VELO3D’s solution was designed from the ground up to address these types of challenges. Companies like Honeywell and Aerojet Rocketdyne are already working with VELO’s technology to improve performance on parts that control the flow of fluids and heat. With VELO3D’s solution, surface finish, porosity, tensile strength, and fatigue life are all within a tight statistical deviation. This ensures that when printing at lower angles to the build plate (down to horizontal for some parts) without supports, the metal is production quality. By maintaining consistent material properties for printed parts, the final product requires less post processing to achieve target specifications.

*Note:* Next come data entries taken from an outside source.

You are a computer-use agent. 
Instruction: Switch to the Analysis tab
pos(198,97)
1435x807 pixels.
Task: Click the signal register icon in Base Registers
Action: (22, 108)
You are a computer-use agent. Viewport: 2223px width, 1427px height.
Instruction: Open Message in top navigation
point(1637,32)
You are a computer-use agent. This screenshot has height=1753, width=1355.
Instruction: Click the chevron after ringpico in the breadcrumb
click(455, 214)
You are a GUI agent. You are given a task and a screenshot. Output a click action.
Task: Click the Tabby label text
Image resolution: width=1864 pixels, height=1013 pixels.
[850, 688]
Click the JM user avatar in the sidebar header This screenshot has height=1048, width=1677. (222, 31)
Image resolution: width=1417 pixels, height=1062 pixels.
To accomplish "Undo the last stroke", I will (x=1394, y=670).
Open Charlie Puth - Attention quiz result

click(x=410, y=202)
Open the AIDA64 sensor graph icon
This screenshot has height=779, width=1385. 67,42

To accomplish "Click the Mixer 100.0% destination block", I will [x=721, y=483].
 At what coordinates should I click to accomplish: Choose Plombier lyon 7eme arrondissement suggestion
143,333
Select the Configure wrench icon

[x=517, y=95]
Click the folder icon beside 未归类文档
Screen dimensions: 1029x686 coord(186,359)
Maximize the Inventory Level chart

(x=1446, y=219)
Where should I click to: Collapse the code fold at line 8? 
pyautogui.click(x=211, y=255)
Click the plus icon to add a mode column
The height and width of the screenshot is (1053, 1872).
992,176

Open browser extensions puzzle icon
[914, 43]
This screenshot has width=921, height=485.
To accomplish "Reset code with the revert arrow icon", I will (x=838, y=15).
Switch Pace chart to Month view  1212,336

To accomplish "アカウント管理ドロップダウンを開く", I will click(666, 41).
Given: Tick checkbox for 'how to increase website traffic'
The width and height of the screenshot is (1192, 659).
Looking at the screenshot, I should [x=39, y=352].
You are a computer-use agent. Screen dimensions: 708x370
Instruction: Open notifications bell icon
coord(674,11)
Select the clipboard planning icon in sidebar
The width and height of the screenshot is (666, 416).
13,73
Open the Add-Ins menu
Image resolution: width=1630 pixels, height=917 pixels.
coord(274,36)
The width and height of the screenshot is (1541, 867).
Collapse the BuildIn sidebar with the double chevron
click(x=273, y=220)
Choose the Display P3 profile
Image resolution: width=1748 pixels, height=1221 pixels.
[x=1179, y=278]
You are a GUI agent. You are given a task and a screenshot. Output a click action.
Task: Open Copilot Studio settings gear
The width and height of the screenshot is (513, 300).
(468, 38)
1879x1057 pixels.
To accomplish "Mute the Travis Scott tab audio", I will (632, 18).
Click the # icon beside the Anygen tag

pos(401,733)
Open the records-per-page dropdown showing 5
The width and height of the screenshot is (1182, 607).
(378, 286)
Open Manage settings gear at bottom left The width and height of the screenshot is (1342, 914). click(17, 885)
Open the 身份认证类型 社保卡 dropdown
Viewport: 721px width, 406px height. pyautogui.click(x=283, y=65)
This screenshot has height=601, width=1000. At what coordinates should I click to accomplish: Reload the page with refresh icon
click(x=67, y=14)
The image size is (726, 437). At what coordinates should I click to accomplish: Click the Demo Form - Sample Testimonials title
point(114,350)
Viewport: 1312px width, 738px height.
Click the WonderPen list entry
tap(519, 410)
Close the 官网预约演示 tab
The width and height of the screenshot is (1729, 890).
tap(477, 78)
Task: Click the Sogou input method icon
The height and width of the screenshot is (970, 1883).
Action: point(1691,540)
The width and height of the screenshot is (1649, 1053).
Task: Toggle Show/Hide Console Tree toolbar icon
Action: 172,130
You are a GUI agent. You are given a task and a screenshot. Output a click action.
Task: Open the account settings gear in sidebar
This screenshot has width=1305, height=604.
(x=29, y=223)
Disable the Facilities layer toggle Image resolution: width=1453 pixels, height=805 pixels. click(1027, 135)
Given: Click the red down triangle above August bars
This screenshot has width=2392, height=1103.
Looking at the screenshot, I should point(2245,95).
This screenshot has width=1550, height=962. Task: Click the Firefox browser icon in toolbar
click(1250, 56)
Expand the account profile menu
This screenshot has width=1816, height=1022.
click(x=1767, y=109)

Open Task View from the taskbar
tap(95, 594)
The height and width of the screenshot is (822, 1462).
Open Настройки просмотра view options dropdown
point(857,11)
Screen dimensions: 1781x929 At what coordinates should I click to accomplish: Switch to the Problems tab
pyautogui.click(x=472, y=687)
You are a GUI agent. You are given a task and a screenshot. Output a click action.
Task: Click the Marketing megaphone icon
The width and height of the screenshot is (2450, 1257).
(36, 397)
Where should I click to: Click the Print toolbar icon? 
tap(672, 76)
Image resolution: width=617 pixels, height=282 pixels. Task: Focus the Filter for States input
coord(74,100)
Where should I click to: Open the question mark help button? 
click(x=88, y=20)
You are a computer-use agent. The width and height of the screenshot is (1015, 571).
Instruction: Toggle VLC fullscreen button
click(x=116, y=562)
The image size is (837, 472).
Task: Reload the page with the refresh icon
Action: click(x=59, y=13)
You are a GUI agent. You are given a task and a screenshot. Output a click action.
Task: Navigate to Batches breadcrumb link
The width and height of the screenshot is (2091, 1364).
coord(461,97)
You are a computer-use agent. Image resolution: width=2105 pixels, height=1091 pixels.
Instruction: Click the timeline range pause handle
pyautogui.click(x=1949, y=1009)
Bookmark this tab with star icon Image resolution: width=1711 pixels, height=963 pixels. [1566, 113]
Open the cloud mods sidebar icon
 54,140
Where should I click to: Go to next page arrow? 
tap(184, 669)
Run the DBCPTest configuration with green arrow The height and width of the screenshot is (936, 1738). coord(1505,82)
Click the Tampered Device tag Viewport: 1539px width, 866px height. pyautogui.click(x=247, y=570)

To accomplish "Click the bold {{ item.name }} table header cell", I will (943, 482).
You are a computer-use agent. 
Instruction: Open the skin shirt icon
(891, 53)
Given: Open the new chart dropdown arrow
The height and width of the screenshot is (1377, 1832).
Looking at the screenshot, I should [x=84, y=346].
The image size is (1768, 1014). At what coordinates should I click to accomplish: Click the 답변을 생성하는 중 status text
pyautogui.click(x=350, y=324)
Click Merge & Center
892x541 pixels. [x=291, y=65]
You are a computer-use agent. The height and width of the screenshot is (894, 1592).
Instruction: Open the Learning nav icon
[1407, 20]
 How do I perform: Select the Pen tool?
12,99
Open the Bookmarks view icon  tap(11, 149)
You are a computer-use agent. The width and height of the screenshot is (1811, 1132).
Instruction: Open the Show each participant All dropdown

This enables the production of high-quality internal channels and thin walls that are critical to turbo machinery applications.

 

Quality Control

In laser powder bed fusion, a single build may consist of 1,000’s of layers, each containing 1,000,000’s of laser hatch marks, equaling 1,000,000,000’s of events. For conventional printers, these events are often question marks when it comes to the quality of the part. However, with modern computing power and sensors, VELO is making those question marks into check marks. To achieve consistent results month to month, printer to printer, VELO has invested into a quality control system that works even before the build begins. Through a three-part approach of calibration, tracking, and reporting, engineers can see that their parts print to standard every time.

 

Summary

VELO3D unlocks manufacturing for optimized designs that control the flow of fluids and the transfer of heat. These parts often feature complex internal geometries that are too difficult for conventional manufacturing solutions. This forces engineers to compromise performance to enable manufacturability. Through a state-of-the-art 3D Metal Printing solution, VELO3D technology eliminates this compromise by offering advanced manufacturing that unlocks maximum part performance.